THE EFFECTS OF JOB SATISFACTION ON EMPLOYEE PERFORMANCE IN GOVERNMENT ENTERPRISES
ABSTRACT
The topic of this project report on the Impact of Job Satisfaction on employee performance in Government Owned Enterprises (GOE’s). There was a time when it was considered sound economic policy for government to establish and invest in corporation and enterprises. It was then agreed that government owned enterprises were better for stimulating and accelerating natural economic development rather than private initiative. This research therefore aimed at investigating, identifying, analysis and presenting research findings on the Impact of Job Satisfaction on employee performance. To achieve the above aims, research hypothesis were formulated to that whether promotion has no impact on job satisfaction, there is no relationship between salary and job satisfaction and conducive environment does not contribute to job satisfaction in government owned enterprises. The researcher made use of research questionnaire, which were designed and distributed to staff of these government owned enterprises. The method of analysis is the use of tables, percentage and chi-square. The major finding of the research is that promotion has a significant relationship with job satisfaction, there is relationship between salary and job satisfaction and conductive environment contribute to job satisfaction among employee in government owned enterprises. In view of the above findings the study recommended that:
1.Government owned enterprises should see increase/prompt payment as a motivation factor, that can increase productivity in the organization.

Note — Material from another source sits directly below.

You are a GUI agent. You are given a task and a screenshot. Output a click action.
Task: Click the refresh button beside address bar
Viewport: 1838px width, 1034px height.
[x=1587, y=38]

2. Government should use employee inputs as a criteria for promotion of workers, because most of these workers in government are idle.
3. Government should make the working environment conducive, so that the workers, can see their working environment as their second home.
4. Government owned enterprises should adopt management by objective in which employee should be part in decision making of the organization so that all hands will be on deck.
5. The structure of the organization should be restructure so that there will be cordial relationship between the employees and employer.
6.Working conditions should be improved and sustainable to enhance
performance.
7. Management should be sensitive to the difference in needs and values among the employee. Every individual is unique and will respond differently to attempts to motive him or her.
8. Management should be sensitive to employees, complaints about low pay and unchallenging work.
Too often management delude them into thinking that employees dissatisfaction can be lessened by painting work area piping in music, giving out a few more words of praise, or giving people longer work breaks.
TABLE OF CONTENTS
Title Page i
Certification ii
Dedication iii
Acknowledgement iv
Abstract v
Table of Content vi
CHAPTER ONE
INTRODUCTION
1.1 BACKGROUND OF THE STUDY
The importance of qualified manpower in the social, political and economic development of any nation can hardly be over emphasized. No nation is known to have attained and sustained high level of economic growth and
development without ample supply of manpower.
Of all the factors that unlock the forces of economic and development, a
country’s human resources is the most vital because without, it all the other factors have to wait. (Nwachukwu 1988, p-128)
Positive changes in the quality of work force according to Nwachukwu,
account for rapid economic development that has taken place in advanced
countries, Kuznet in Nwachukwu once observed that “the major capital stock of an industrially advance country is not its physical equipment; it is the body of knowledge amassed from tested findings and discoveries of empirical science, and the capacity and training of its population to use this knowledge”.
At the organization level, the essence of any manpower programme is to
enhance the welfare of workers by maximizing their skills as well as the quality and quality of their employment opportunity and by so doing add to their economic strength (Nwachukwu ibid). Thus all employee programme are aimed at human resource development and utilization bearing in mind that a well-motivated and satisfied manpower is an asset to an organization, which enhances productivity. In a real sense, three important elements, money, man and material make up any business enterprises. While each of these elements is particularly importance in any organization, it is however the people or the human element that is often responsible for the success of an organization.
It is not uncommon to experience a situation where competing firms buy
materials in the same market, secure their money from the same sources and employ their personnel in the same area, yet one company emerges as being more productive and profitable than the other.
A study of such circumstances more often than not reveals that the
difference in the performance is due to the fact that one company has a more “satisfied” work force, hence more productive. With this illustration,
people/manpower determine the success of enterprises.
A well-known management theorist, Rensis Likert concludes, “All the
activities of any enterprises are initiated and determined by persons who make up that institution, underscores the importance of employee function. Plant, offices, computers, equipment and all else that a modern firm uses are unproductive except for human effort and direction. Of all the tasks of
management, managing the human component is the central and most important task because, all else depend on how well is done” (Likert quoted in Iyayi 1989, p.151). Personnel/employee administration is that organization or enterprises
function which is especially concerned with the management of the human
component in organizations.
This human component pervades the entire organization and because of this, it follows that the performance of the personnel, or at least an important part of it, devolves on all individuals and managers who in one way or another have responsibility for the performance of one or more subordinates in the organization. The management function of leading, directing and motivating are all personnel functions, which all management must perform. A manager who fails in any of these respects is also likely to fail in the performance of his/her primary responsibility even if such responsibility is for production, accounting or marketing (Iyayi ibid).